Over the last eight months, the US Federal Trade Commission (FTC) has focused on what it characterizes as “improper” Orange Book listings and the impacts of such listings on generic entry.
Most recently, on April 30, 2024, the FTC initiated a second round of patent listing disputes – this one targeting more than 300 device patent listings for 20 medicines approved to treat diabetes, obesity, asthma, chronic obstructive pulmonary disease (COPD) and hypoglycemia, covering injectors, inhalers and nasal sprays. The FTC sent letters to the companies listing patents urging them to withdraw their listings from the Orange Book.
This action follows an FTC policy statement, in which the agency announced it would consider “improper” Orange Book listings to be antitrust violations, and a first round of listing “disputes” initiated by the FTC in November 2023 that focused on inhaler products and epinephrine injector pens.
The FTC’s actions have drawn the attention of members of Congress, who have urged companies targeted by the FTC to delist their patents, notwithstanding the absence of guidance about whether these types of patents are properly listed pursuant to the statute. A recent Congressional Research Service report questioned “whether additional clarity [from Congress] is needed on the types of patents that may be listed.”
Antitrust enforcement on the horizon?
The FTC’s actions do not compel delisting and are not antitrust enforcement actions. Rather, the FTC has sent letters to the listers pursuant to US Food and Drug Administration (FDA) regulations that permit anyone to question an Orange Book listing. Targeted companies then have 30 days to elect to either delist or maintain their listings.
In response to the November 2023 listing disputes, a handful of companies did delist some patents. The majority, however, recertified and maintained their patent listings, arguing that their patents satisfy the statutory listing criteria and, therefore, are in fact statutorily required to be listed. In letters to Congress, these companies defended their listings as not causing any real-world anticompetitive effect. To date, the FTC has not brought any antitrust enforcement actions against these companies.
A key question going forward is whether the FTC ultimately brings antitrust cases. In its policy statement, the FTC took the position that improper listings are illegal, regardless of the reasonableness of the decision to list or its competitive effects. If the FTC were to bring litigation on this basis without additional evidence, it would likely face significant challenges.
Of course, the FTC may well be investigating to identify and prioritize fact patterns on which to base future antitrust enforcement. The strongest antitrust cases would be where the FTC is able to prove both that a patent was intentionally improperly listed and a causal link between the improper listing and delayed or deterred generic entry.
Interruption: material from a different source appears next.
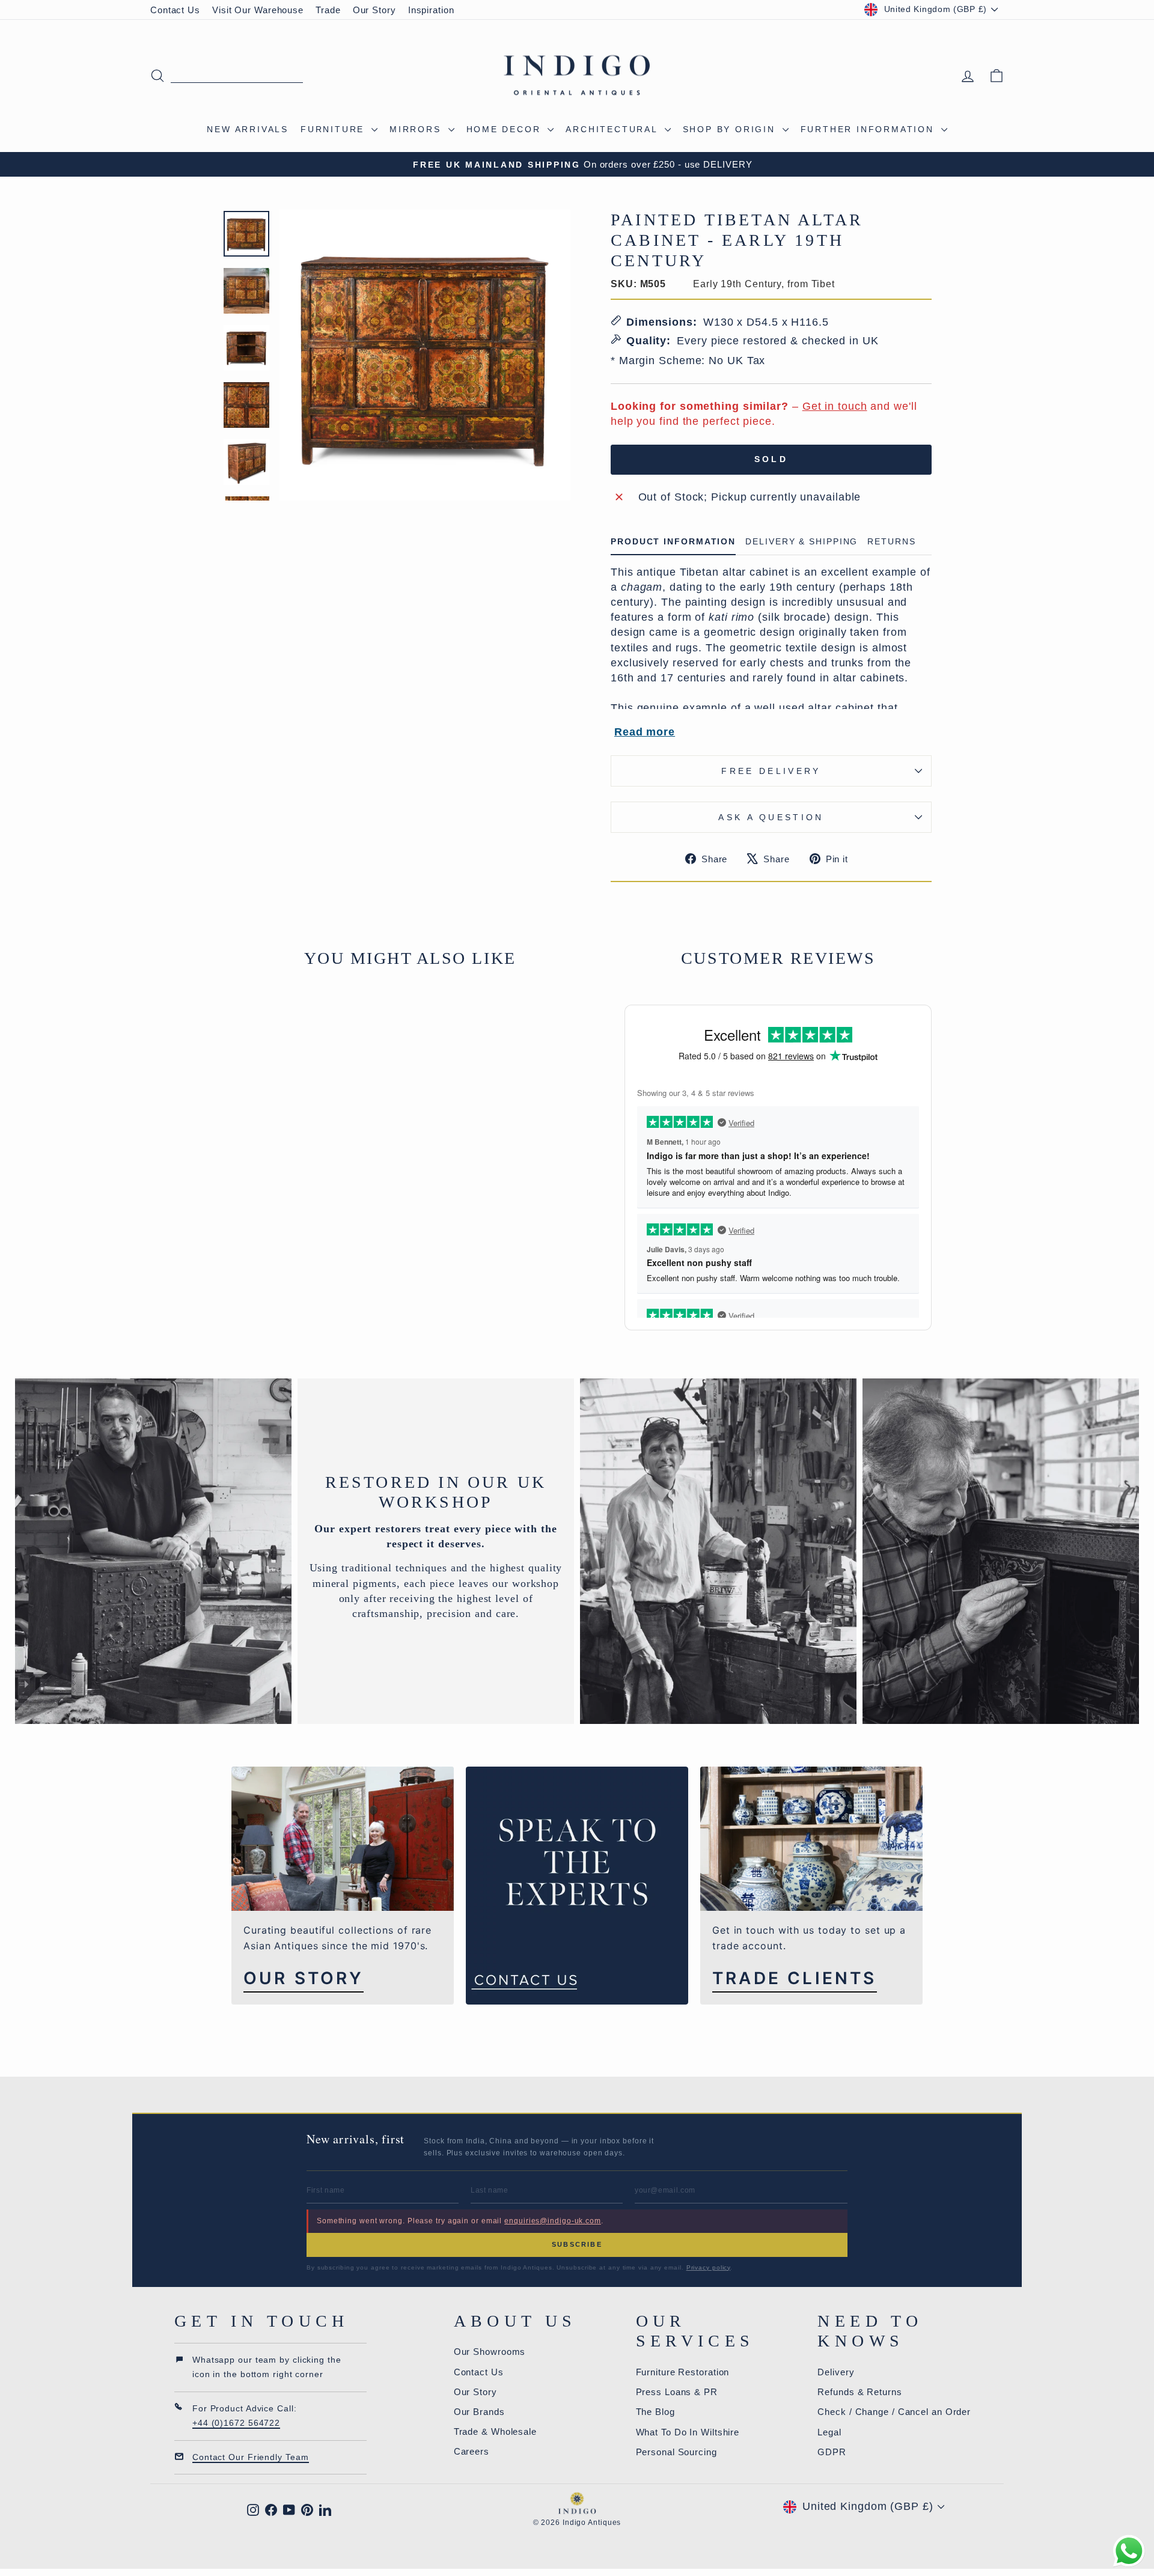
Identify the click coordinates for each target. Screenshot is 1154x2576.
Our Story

In the meantime, it is clear that the FTC continues to devote considerable resources to this issue. The FTC has, among other things, recently submitted amicus briefs in lawsuits against Sanofi in the US District Court for the Western District of Pennsylvania and against Teva in the US District Court for the District of New Jersey, advocating that improper listings “thwart competition” and are “actionable under the antitrust laws.”
And, at a recent White House event, FTC Chair Lina Khan spoke about what she characterized as “bogus patents” listed in an “obscure registry” used to “delay or block” generics. The FTC, however, is not questioning patent validity, only whether patents are properly listed, and listing patents – which is required by statute – is designed to facilitate generic entry by providing notice of relevant patents. Moreover, generic entry is often tied to patent expiration, not the act of listing in the Orange Book.
Is this just about device patents?
As was the case with the FTC’s first round of patent listing disputes, in this most recent round, the FTC is focused on device patents that do not claim the specific drug. The FTC has by now made clear its view that device patents that do not mention the drug are not listable, notwithstanding the long-standing ambiguity on this issue, the practice of listing these types of patents and the FDA’s historic refusal to provide guidance.
In light of the FTC’s focus on device patents that do not claim the drug, innovator companies that have marketed drug-device combination products, or that are developing such products, should assess whether any device patents may be vulnerable to FTC scrutiny. Companies that are still developing intellectual property should consider claiming relevant drugs when drafting and prosecuting device patents.
Pharmaceutical companies also should recognize that the FTC appears likely to broaden its lens beyond device patents to include additional categories of patents it views as improperly listed. FTC personnel have flagged, for instance, patents claiming manufacturing processes, packaging and distribution systems, such as REMS (Risk Evaluation and Mitigation Strategies), as potentially being the focus of future listing disputes, as we discuss in this November 2023 client alert. The FDA also has committed to “continue to engage with the FTC to identify and address potential efforts to impede competition.”
What else do I need to know?
We have detailed key considerations in earlier alerts on this topic (see this October 2023 alert and this November 2023 alert).
In the current environment, the FTC’s focus on this issue warrants attention from pharmaceutical companies that have listed patents or that are prosecuting patents that may fall into a category the FTC deems not proper for Orange Book listing.